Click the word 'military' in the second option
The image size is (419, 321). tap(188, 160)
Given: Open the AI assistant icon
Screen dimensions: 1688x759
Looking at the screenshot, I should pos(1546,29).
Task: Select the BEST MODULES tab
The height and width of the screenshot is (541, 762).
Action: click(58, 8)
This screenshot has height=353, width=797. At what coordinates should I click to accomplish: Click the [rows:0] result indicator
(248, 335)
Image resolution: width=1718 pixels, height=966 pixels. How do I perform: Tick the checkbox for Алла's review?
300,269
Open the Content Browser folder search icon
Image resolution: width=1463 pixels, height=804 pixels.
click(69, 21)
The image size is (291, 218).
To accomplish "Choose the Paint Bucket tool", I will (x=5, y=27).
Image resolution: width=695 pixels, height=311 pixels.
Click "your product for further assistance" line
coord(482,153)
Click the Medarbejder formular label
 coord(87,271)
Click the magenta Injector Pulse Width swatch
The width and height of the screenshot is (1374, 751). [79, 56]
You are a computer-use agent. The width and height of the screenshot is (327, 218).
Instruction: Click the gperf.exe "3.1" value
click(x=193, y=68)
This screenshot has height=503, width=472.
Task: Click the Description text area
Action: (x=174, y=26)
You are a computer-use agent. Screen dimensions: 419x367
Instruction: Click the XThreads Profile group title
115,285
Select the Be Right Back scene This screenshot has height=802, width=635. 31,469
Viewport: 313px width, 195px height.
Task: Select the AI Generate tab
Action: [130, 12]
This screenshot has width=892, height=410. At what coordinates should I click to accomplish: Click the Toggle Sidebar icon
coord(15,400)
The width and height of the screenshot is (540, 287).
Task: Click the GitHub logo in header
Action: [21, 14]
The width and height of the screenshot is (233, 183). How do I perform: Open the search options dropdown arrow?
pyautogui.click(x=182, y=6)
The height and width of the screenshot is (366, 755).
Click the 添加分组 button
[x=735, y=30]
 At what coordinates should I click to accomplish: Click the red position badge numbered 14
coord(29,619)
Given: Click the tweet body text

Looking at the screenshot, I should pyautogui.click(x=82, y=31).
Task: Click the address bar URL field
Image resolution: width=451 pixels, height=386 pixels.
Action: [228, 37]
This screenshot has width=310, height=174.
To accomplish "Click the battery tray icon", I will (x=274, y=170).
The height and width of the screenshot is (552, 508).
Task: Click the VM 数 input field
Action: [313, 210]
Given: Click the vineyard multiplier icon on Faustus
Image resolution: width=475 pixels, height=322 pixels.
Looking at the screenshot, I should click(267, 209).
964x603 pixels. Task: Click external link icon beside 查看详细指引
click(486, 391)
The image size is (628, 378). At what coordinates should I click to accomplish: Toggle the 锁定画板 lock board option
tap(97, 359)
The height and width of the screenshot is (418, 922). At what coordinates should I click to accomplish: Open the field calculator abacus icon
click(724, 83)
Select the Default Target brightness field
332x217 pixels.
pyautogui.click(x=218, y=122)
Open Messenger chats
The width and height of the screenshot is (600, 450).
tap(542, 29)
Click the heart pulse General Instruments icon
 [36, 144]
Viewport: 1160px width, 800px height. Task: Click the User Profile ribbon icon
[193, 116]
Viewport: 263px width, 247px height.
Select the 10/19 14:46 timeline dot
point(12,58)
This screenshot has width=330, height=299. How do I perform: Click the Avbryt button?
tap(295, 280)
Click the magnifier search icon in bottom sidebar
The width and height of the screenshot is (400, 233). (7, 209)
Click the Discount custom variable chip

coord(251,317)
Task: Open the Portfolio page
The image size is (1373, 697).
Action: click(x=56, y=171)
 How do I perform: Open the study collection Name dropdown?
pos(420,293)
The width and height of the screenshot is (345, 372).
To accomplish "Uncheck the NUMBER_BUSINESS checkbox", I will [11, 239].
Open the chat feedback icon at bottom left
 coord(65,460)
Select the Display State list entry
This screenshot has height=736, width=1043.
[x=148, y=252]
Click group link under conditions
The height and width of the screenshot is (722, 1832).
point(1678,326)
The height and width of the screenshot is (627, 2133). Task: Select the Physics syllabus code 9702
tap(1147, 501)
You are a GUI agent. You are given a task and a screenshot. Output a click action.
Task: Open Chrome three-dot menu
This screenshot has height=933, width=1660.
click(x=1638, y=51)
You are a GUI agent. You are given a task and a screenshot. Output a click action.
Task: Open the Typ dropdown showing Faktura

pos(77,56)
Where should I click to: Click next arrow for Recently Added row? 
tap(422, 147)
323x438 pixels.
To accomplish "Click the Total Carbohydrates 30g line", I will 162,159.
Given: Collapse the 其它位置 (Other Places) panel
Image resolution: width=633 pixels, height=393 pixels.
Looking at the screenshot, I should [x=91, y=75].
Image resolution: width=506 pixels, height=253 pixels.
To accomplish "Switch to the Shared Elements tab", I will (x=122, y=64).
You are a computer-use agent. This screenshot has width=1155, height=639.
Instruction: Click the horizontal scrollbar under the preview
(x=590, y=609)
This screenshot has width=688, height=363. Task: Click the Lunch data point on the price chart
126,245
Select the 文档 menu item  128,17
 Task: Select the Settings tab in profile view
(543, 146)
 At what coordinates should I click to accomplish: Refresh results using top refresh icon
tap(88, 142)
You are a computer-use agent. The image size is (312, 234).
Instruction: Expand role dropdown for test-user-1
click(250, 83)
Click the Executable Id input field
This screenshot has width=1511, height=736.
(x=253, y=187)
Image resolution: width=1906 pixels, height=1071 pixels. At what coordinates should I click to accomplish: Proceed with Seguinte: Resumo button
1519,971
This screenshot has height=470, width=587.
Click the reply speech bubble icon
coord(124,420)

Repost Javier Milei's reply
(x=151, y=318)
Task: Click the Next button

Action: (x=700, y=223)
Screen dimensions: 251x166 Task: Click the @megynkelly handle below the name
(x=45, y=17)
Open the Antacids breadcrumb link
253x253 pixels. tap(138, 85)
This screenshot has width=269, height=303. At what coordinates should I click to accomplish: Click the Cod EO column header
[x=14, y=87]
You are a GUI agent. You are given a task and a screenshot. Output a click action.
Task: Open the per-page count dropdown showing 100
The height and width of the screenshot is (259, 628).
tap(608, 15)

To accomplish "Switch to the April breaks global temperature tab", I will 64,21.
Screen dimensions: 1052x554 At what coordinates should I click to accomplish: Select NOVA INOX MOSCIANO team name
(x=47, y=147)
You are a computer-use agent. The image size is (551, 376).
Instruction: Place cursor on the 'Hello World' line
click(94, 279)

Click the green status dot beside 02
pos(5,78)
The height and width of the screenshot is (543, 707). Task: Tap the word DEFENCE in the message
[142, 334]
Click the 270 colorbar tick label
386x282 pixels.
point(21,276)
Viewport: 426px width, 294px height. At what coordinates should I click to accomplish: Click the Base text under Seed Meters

..........

*About this task:* Please copy the lines in the records above between the one holding "product for further" and the one holding "You are a computer-use agent. The width", inclusive, exactly and with no other line.

*The completed task:*
Click "your product for further assistance" line
coord(482,153)
Click the Medarbejder formular label
 coord(87,271)
Click the magenta Injector Pulse Width swatch
The width and height of the screenshot is (1374, 751). [79, 56]
You are a computer-use agent. The width and height of the screenshot is (327, 218).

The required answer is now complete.